-- Start Material --

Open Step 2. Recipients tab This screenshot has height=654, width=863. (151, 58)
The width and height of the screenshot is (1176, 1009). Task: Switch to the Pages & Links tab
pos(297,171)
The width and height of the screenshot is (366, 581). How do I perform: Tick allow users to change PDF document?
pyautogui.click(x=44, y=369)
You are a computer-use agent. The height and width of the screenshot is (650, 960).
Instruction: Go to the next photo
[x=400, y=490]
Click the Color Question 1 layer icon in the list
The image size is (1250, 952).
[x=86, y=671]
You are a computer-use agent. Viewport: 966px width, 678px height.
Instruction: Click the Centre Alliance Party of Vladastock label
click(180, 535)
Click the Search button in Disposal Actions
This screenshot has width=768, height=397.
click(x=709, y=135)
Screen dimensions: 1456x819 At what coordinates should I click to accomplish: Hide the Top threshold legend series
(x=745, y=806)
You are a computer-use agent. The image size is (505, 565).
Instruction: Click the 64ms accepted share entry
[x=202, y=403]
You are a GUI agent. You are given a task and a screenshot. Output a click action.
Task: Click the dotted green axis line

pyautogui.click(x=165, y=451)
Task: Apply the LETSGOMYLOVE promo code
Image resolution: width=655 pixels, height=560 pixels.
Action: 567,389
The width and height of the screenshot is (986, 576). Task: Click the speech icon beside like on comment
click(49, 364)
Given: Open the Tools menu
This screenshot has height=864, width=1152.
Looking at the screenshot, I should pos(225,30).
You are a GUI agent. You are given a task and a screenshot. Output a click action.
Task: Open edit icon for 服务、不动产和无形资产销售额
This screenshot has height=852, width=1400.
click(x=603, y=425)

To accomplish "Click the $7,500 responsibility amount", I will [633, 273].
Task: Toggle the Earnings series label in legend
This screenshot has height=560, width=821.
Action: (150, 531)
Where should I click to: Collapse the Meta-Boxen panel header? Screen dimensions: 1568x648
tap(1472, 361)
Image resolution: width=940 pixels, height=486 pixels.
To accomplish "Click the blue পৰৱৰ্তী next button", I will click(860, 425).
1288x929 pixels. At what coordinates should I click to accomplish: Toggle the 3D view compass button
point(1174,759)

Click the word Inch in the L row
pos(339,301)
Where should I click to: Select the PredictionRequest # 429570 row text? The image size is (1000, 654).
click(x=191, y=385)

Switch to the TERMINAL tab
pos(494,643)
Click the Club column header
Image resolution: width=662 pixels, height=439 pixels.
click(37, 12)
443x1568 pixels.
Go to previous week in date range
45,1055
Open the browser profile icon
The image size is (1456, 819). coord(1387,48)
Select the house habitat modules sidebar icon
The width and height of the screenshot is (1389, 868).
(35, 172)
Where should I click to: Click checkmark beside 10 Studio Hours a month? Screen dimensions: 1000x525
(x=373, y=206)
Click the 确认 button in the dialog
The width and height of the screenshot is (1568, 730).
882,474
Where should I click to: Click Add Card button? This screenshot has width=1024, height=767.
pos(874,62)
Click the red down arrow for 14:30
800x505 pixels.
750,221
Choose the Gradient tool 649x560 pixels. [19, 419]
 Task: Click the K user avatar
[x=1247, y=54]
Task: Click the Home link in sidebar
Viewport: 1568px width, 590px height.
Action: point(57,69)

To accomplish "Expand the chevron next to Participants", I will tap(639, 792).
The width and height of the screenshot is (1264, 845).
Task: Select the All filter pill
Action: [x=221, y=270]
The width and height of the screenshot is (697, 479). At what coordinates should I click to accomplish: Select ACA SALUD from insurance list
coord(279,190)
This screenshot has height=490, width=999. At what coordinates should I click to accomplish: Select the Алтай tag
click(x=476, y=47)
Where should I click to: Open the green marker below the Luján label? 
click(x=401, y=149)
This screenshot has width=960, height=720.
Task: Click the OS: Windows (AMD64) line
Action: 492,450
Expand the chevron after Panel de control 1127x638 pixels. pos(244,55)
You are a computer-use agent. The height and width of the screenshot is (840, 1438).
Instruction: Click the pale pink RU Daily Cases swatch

-- End Material --

**Required task**
Copy the entries above verbatim, starting at the line containing "The width and height of the screenshot is (986, 576)." and ending at the line containing "Action: (150, 531)".

**Solution to this exercise**
The width and height of the screenshot is (986, 576). Task: Click the speech icon beside like on comment
click(49, 364)
Given: Open the Tools menu
This screenshot has height=864, width=1152.
Looking at the screenshot, I should pos(225,30).
You are a GUI agent. You are given a task and a screenshot. Output a click action.
Task: Open edit icon for 服务、不动产和无形资产销售额
This screenshot has height=852, width=1400.
click(x=603, y=425)

To accomplish "Click the $7,500 responsibility amount", I will [633, 273].
Task: Toggle the Earnings series label in legend
This screenshot has height=560, width=821.
Action: (150, 531)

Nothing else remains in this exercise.